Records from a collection
☆ ☆ ☆ ☆ ☆ ☆ ☆

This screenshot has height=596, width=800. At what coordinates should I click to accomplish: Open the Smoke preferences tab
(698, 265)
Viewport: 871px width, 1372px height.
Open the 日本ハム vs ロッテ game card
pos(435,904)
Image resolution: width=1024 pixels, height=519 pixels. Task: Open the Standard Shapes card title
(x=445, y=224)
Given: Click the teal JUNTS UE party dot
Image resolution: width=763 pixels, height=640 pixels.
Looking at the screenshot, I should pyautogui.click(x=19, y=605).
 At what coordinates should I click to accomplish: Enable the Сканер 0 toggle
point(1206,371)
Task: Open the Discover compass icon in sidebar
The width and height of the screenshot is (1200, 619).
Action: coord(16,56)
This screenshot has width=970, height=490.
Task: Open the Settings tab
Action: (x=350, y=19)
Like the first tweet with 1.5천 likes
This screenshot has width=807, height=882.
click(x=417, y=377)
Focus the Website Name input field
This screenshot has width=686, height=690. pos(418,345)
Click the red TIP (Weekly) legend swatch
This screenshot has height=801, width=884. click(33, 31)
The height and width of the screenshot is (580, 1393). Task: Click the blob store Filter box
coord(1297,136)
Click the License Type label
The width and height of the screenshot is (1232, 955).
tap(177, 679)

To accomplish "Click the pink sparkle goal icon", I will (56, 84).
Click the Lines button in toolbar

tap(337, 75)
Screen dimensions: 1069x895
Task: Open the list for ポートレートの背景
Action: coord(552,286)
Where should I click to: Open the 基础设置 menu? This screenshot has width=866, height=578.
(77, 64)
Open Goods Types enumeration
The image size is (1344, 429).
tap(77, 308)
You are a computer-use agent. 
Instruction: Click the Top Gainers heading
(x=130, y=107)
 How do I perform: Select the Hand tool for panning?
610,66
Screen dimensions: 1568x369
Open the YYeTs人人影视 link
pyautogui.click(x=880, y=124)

☆ ☆ ☆ ☆ ☆ ☆ ☆

* _Exercise aim_
Each line above must be printed exactly as it appears.

* _Exercise solution_
This screenshot has height=596, width=800. At what coordinates should I click to accomplish: Open the Smoke preferences tab
(698, 265)
Viewport: 871px width, 1372px height.
Open the 日本ハム vs ロッテ game card
pos(435,904)
Image resolution: width=1024 pixels, height=519 pixels. Task: Open the Standard Shapes card title
(x=445, y=224)
Given: Click the teal JUNTS UE party dot
Image resolution: width=763 pixels, height=640 pixels.
Looking at the screenshot, I should pyautogui.click(x=19, y=605).
 At what coordinates should I click to accomplish: Enable the Сканер 0 toggle
point(1206,371)
Task: Open the Discover compass icon in sidebar
The width and height of the screenshot is (1200, 619).
Action: coord(16,56)
This screenshot has width=970, height=490.
Task: Open the Settings tab
Action: (x=350, y=19)
Like the first tweet with 1.5천 likes
This screenshot has width=807, height=882.
click(x=417, y=377)
Focus the Website Name input field
This screenshot has width=686, height=690. pos(418,345)
Click the red TIP (Weekly) legend swatch
This screenshot has height=801, width=884. click(33, 31)
The height and width of the screenshot is (580, 1393). Task: Click the blob store Filter box
coord(1297,136)
Click the License Type label
The width and height of the screenshot is (1232, 955).
tap(177, 679)

To accomplish "Click the pink sparkle goal icon", I will (56, 84).
Click the Lines button in toolbar

tap(337, 75)
Screen dimensions: 1069x895
Task: Open the list for ポートレートの背景
Action: coord(552,286)
Where should I click to: Open the 基础设置 menu? This screenshot has width=866, height=578.
(77, 64)
Open Goods Types enumeration
The image size is (1344, 429).
tap(77, 308)
You are a computer-use agent. 
Instruction: Click the Top Gainers heading
(x=130, y=107)
 How do I perform: Select the Hand tool for panning?
610,66
Screen dimensions: 1568x369
Open the YYeTs人人影视 link
pyautogui.click(x=880, y=124)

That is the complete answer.